For the time being, the majority of readers of Il Giornale, and the millions who have turned out regularly to vote for him, will probably confine themselves to the stock reaction that revelations of this sort have always excited: unrestrained envy and admiration. This guy not only built a very classy housing estate but then, in the fullness of time, crammed it full of silicon babes in Lycra and six-inch stilettoes competing to drive him to undreamed-of priapic heights. If that's not the stuff of fantasy, what is?

It's left to the saddies in the opposition to ponder the morality of a politician, committed to a policy of Italy for the Italians, whose attitude to the child of immigrants is transformed when she has next to nothing on.

The best of this city is hidden from view

It's little thanks to Berlusconi, the world's most famous native of Milan, but my new home is coming up in the world. Shrouded in fog, full of redundant factories and disconsolate migrants from the south, flat as a board, Milan has long had a bit of an image problem. Money town, people say. Far too Austrian to be really Italian. Home of the veal cutlet and the Northern League. No river worth mentioning, only a lot of cemented-over canals.

But now the New York Times has placed the city at No 5 in its list of top places to visit in 2011, Milan may be ripe for reconsideration. It is the only Italian destination on the list, and two places above London.

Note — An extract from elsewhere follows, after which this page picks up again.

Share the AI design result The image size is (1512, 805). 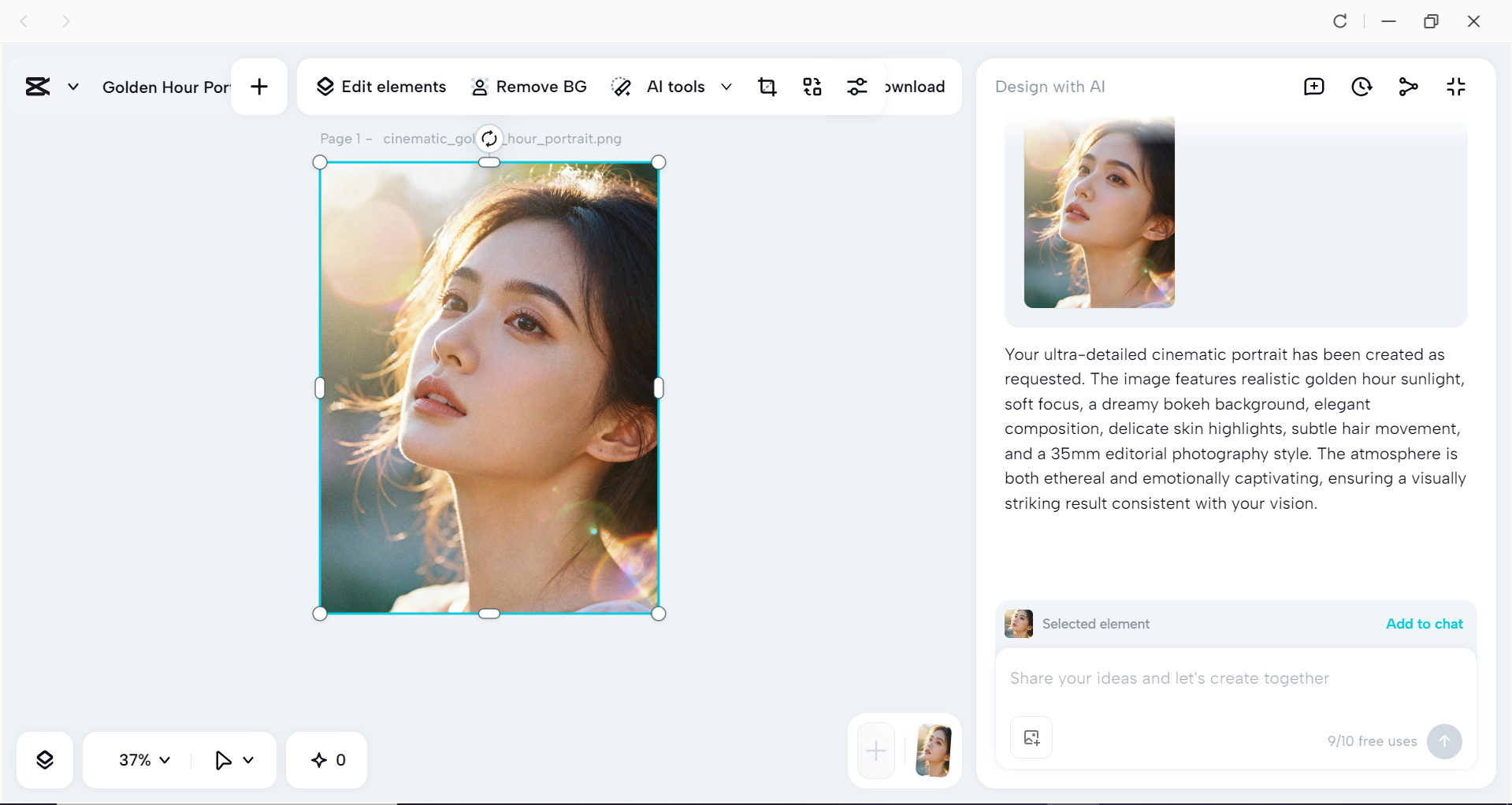[x=1408, y=87]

On my rather brief acquaintance the praise is deserved. Milan is a sort of anti-Rome, and not only because of the awful weather. All Rome's splendours are on show, spread out under the sunshine, from the Colosseum to Zaha Hadid's stunning new MAXXI museum of modern art. In contrast, Milan hides a lot of its treasures away. Getting to know the city is like picking a lock. At someone's vague suggestion, you go through an ugly steel gate and find yourself in an exquisite courtyard. A brilliant dance performance occurs in secret, in someone's garage. There is a huge Calvin Klein boutique 200 metres from our flat, unadvertised and invisible until you walk through the front door, hidden inside another of the city's tranquil courtyards.

Super Mario's challenge to deeply held prejudices

There are disturbing similarities between the life stories of Karima El Mahroug and the ex-Inter Milan, now Manchester City, striker Mario Balotelli. Both started life in poor immigrant families in Sicily. Both appear to have fallen out with those families: Balotelli was fostered at the age of three and grew up calling his new, white foster parents mum and dad; Karima's parents, exasperated by their wild runaway daughter, who has repeatedly been put in care, want nothing more to do with her.

"Super Mario" Balotelli is one of the most mercurial stars in the game – his manager at Inter, Jose Mourinho, said he feared Balotelli "would age me prematurely and make me visit a psychiatrist", and at Manchester, too, he has often behaved with startling immaturity. That may well be the legacy of his time with Inter, where he was frequently the target of racial abuse. Juventus fans once held up banners reading, "A negro cannot be Italian".

For many years, Africans in Italy were known as vu cumpra, or "wanna buy", because the only time they were seen was hassling people on the street to buy socks and bags. Now their role has expanded: today an immigrant's child can gyrate for the Prime Minister, or score goals for a top Italian club – but just don't expect it to result in any respect.